What guarantees that the overloaded non-const method is invoked?

Question

Given these 2 functions that modify and return a string:

// modify the original string, and for convenience return a reference to it
std::string &modify( std::string &str )
{
    // ...do something here to modify the string...
    return str;
}

// make a copy of the string before modifying it
std::string modify( const std::string &str )
{
    std::string s( str );
    return modify( s ); // could this not call the "const" version again?
}

This code works for me using GCC g++, but I don't understand why/how. I'd be worried that 2nd function would call itself, leaving me with out-of-control recursion until the stack is exhausted. Is this guaranteed to work?

Answer 1

You have two overloaded functions:

std::string &modify( std::string &str )
std::string modify( const std::string &str )

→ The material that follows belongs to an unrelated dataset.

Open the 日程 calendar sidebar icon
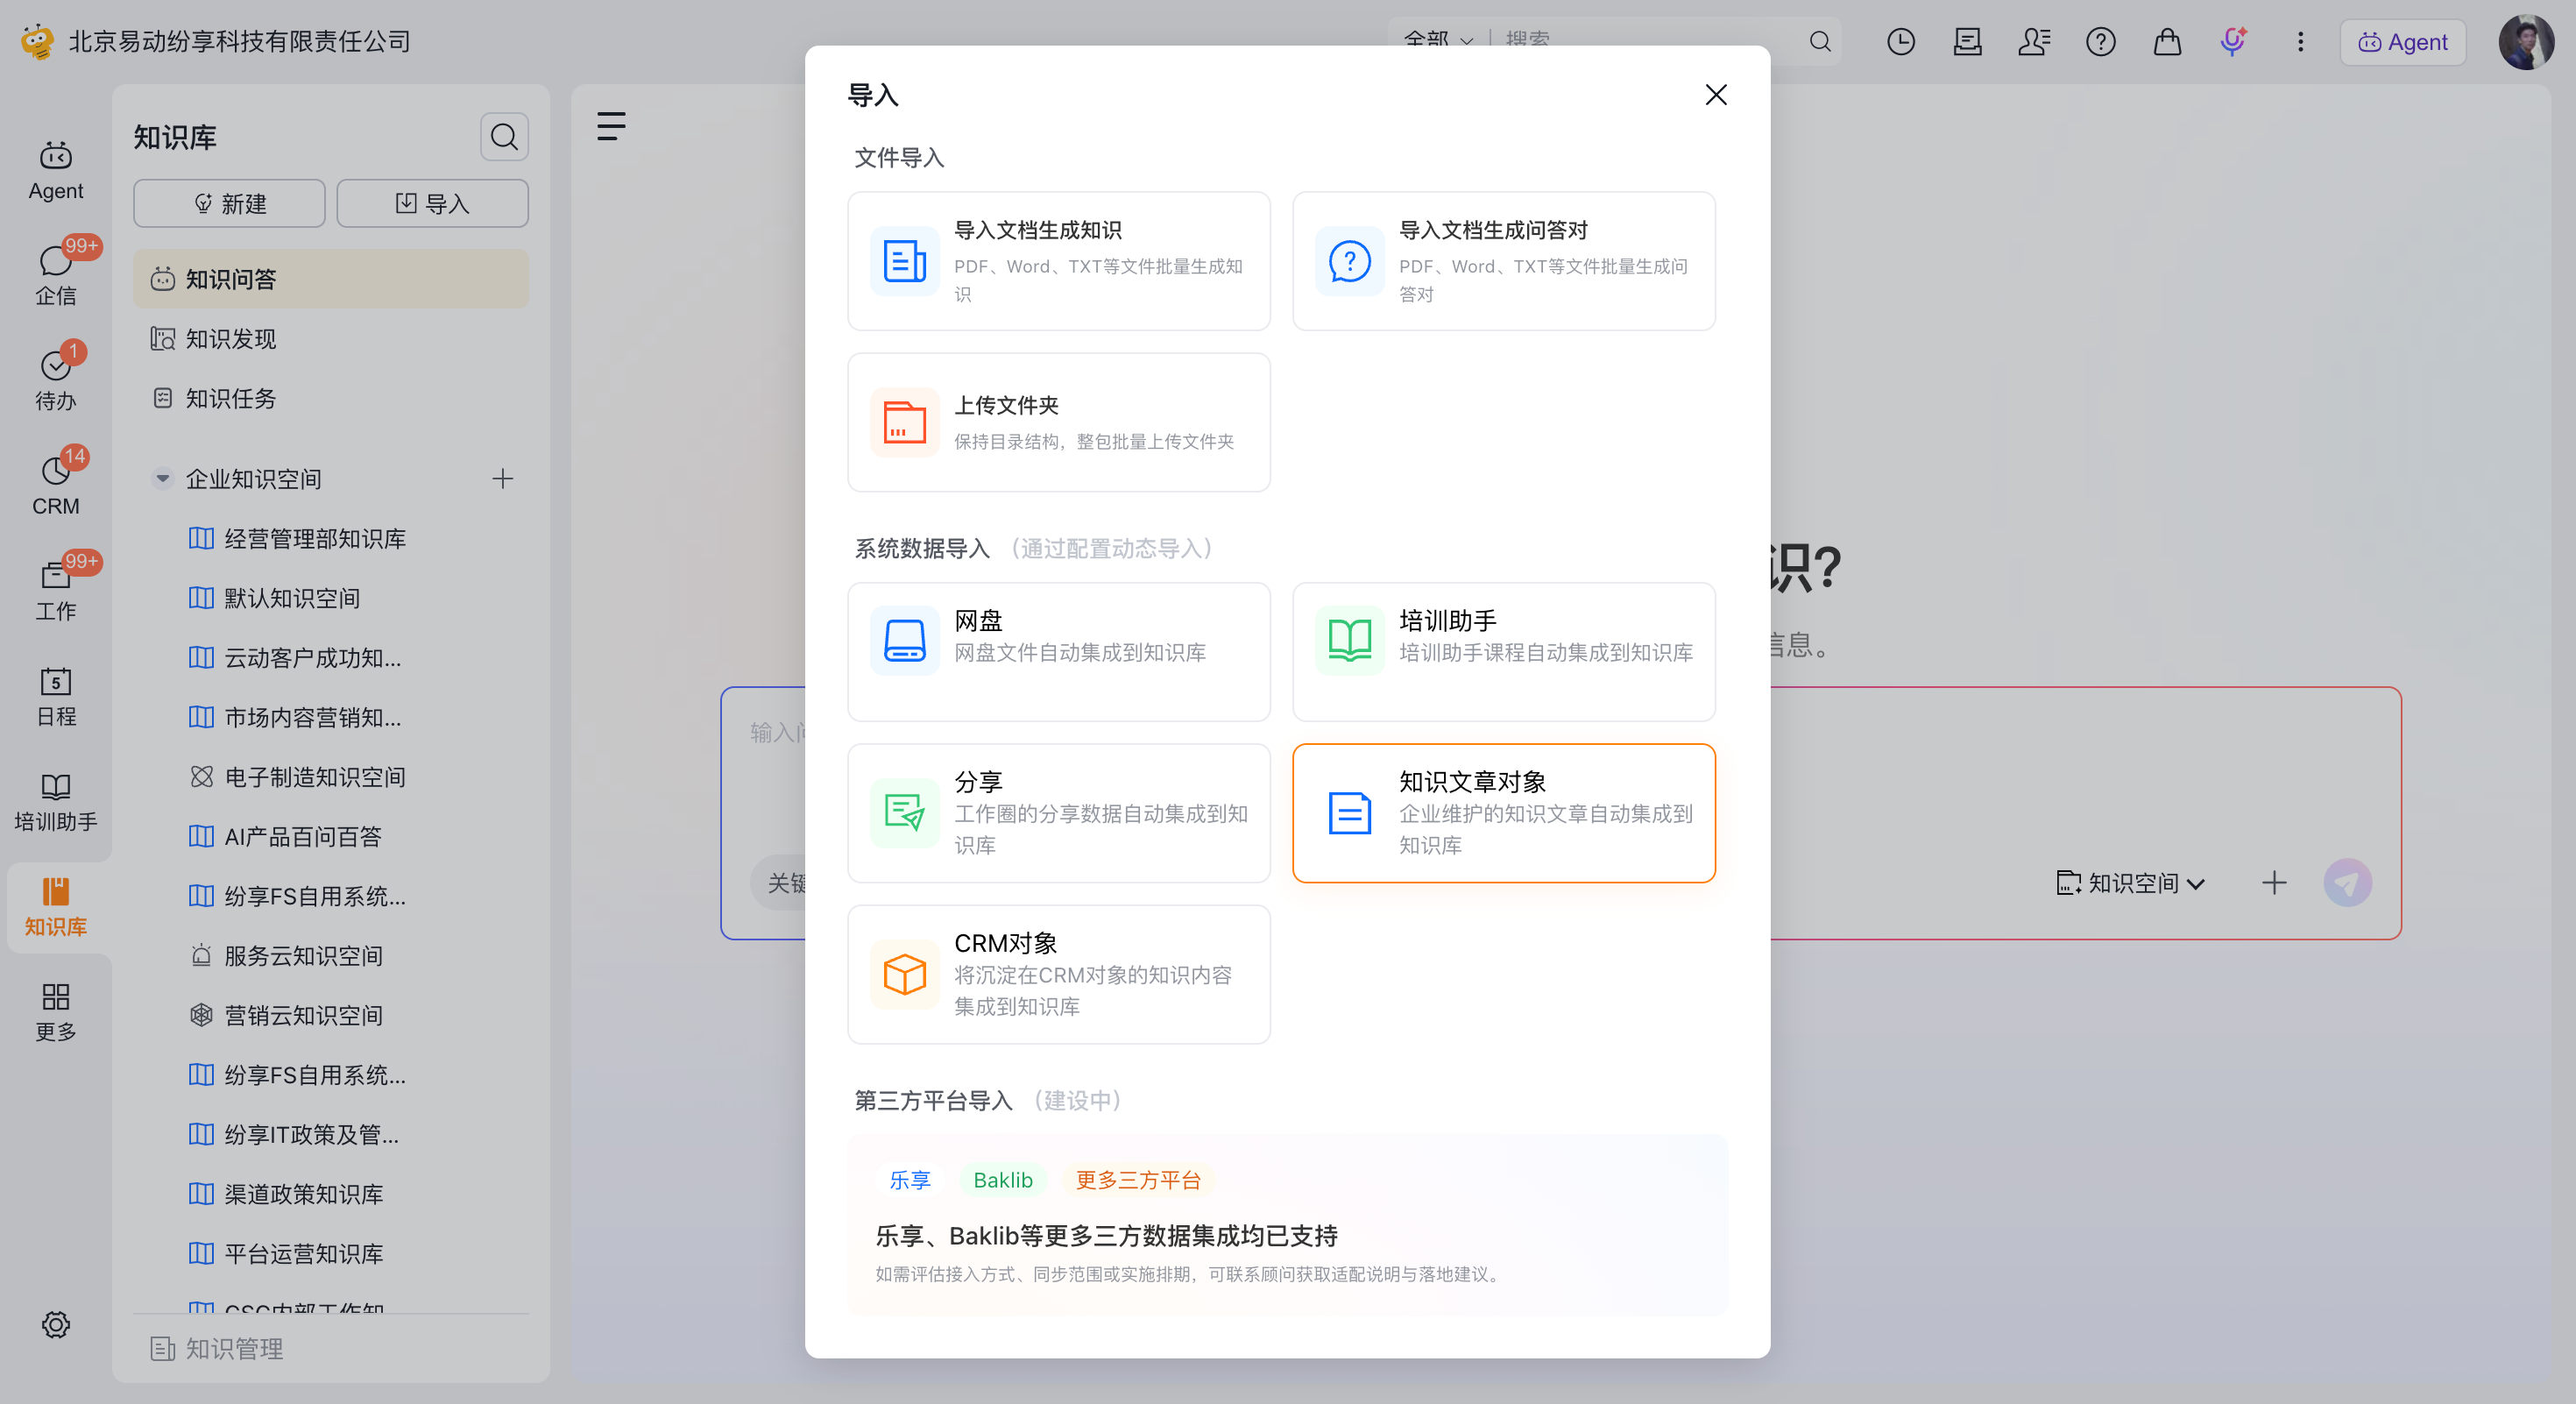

What you're passing is a non const-qualified std::string. Therefore, the function that takes the non const-qualified argument is a better fit. If that didn't exist, the compiler could convert the non const-qualified string to a const-qualified string to make the call, but for function overloading a call that requires no conversion is a better fit than a call that requires a conversion.

Answer 2

return modify( s ); // could this not call the "const" version again?

No. It is not recursion. It would invoke the other overload whose parameter is std::string &.

It is because the type of the expression s is std::string & which matches with the parameter type of the other overloaded function.

In order to recurse, the argument at call-site needs to convert into std::string const &. But in your case, this conversion is unnecessary as there exists an overload which doesn't require conversion.